GIVEN EXERCISE A:
Decide whether each statement below agrees with the review. Answer yes or no for each, and quote the words of the review that settle it.
(i) Quadri is living in exile in Paris.
(ii) Marcello opposes Franco in the Spanish Civil War.
(iii) Marcello's resemblance to other men comes from a conformity of inclination.
GIVEN EXERCISE B:
Repeat the review from "No longer is" up to and including "a fake Conformist.", swapping "comrade" for "companion".
GIVEN EXERCISE C:
Answer these questions from the review:
(i) Which subjects did Quadri once teach Marcello as his Professor?
(ii) How many years later does the reader meet Marcello?
(iii) Whose side does Marcello take in the Spanish Civil War?

By the time we meet him 17 years later, he is "perfectly sure of himself, entirely masculine in his tastes and in his general attitude, calm, methodical to a fault, almost completely lacking in imagination, cool and self-controlled, reserved, always equable in temper, lacking in vivacity if not actually gloomy, silent, a sort of benumbed, grey normality".
Having obtained a job in the Italian Government, he embraces Franco’s Civil War against the Spanish Republican Government, wanting him to win "with a profound, tenacious desire, as though such a victory would provide confirmation of the goodness and rightness of his own tastes and ideas not merely in the political field but in all others as well."
He now has the conviction that he is right. He has built "a bond, a bridge, a symbol of attachment and communion" with the middle class, the conventional, the ordinary, the common, the modest, the reassuring, the complacent.
No longer is he "a solitary, an abnormal person, a mad man, he was one of them, a brother, a fellow-citizen, a comrade".
In other words, he is a Conformist. Only, his resemblance to other men is "deliberate and imitative rather than a result of a conformity of inclination". He is a fake Conformist.
The Non-Conformist Mentor
Marcello’s conformity allows him to turn around and focus his energies on Non-Conformists. He feels repugnance for any form of corruption or decadence, and he is compelled to banish abnormality, subversion and disorder:
"The possession of the truth did not merely permit, it also imposed, action. Action was a confirmation of one’s own normality that must be provided both for oneself and for others."
Marcello’s first target is Edmondo Quadri, formerly his Professor in History and Philosophy who has become a leader of the anti-Fascist movement and is living in exile in Paris.
Quadri is gentle, affectionate and persuasive, a father figure, if not quite Christ-like, the epitome of what the Fascist Party describes as a "negative, impotent intellectual", who, after years of passive opposition, has "passed from thought to action".
So effectively we have a conflict between two men who have been called to action for different, almost mirror image, reasons.
Quadri tries to save Italy and Europe from Fascism. Marcello, placed in a position where he must bet on one horse or another, is a Conformist in one sphere, but must seem like a Judas in the other. Only History can tell who will prevail.
The Correction
To say more, to discuss the themes of the novel any more deeply, is to risk spoilers.

GIVEN INFORMATION:
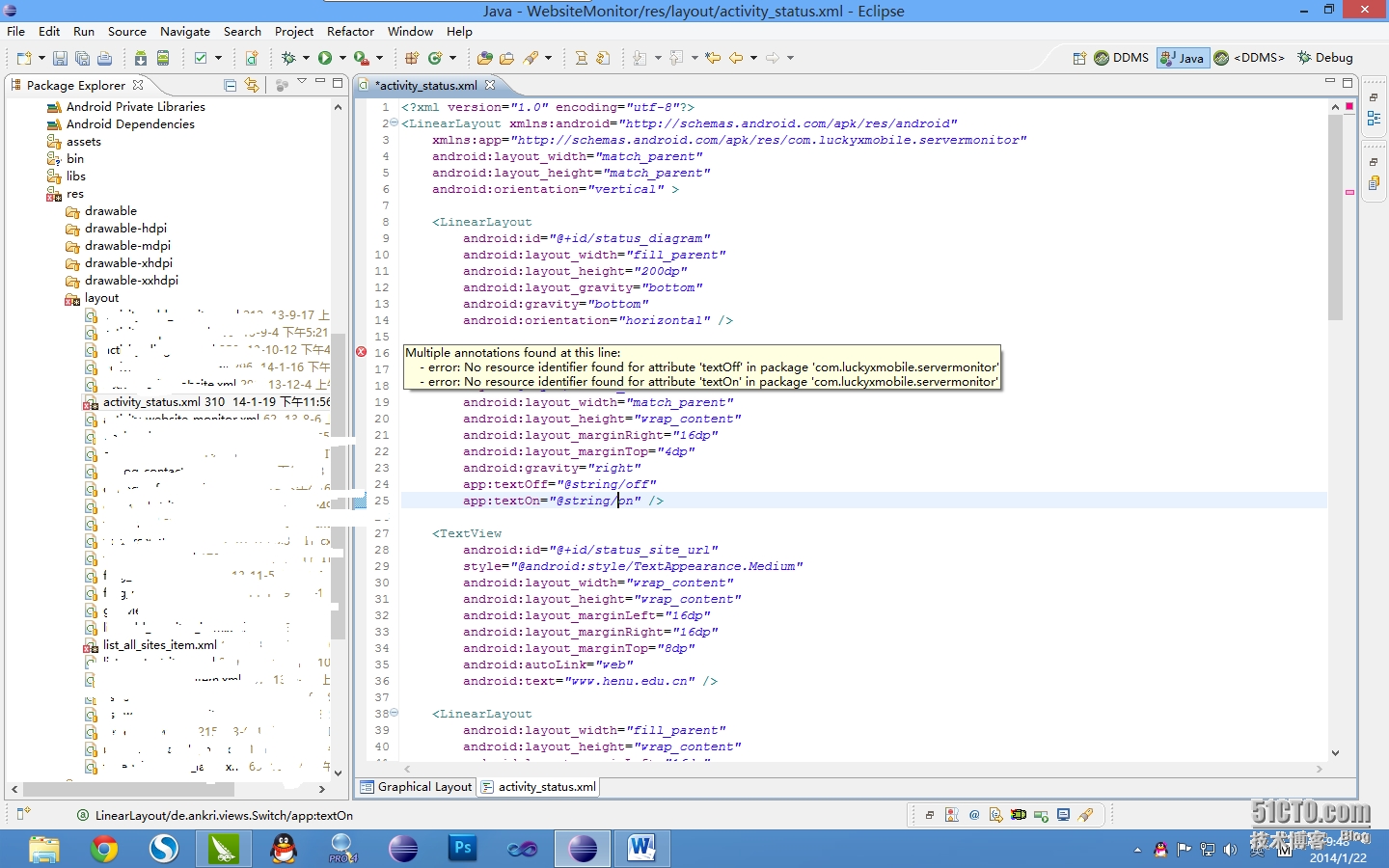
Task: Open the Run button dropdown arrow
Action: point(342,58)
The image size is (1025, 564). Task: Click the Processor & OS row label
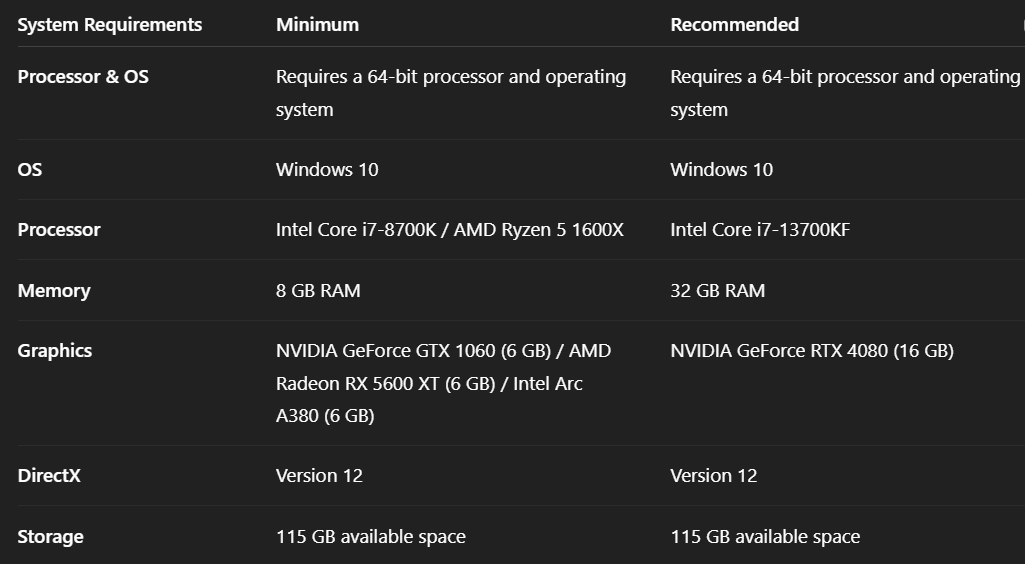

FINAL ANSWER A:
(i) Yes: "is living in exile in Paris"
(ii) No: "he embraces Franco’s Civil War against the Spanish Republican Government"
(iii) No: "deliberate and imitative rather than a result of a conformity of inclination"

FINAL ANSWER B:
No longer is he "a solitary, an abnormal person, a mad man, he was one of them, a brother, a fellow-citizen, a companion".
In other words, he is a Conformist. Only, his resemblance to other men is "deliberate and imitative rather than a result of a conformity of inclination". He is a fake Conformist.

FINAL ANSWER C:
(i) History and Philosophy
(ii) 17 years later
(iii) Franco's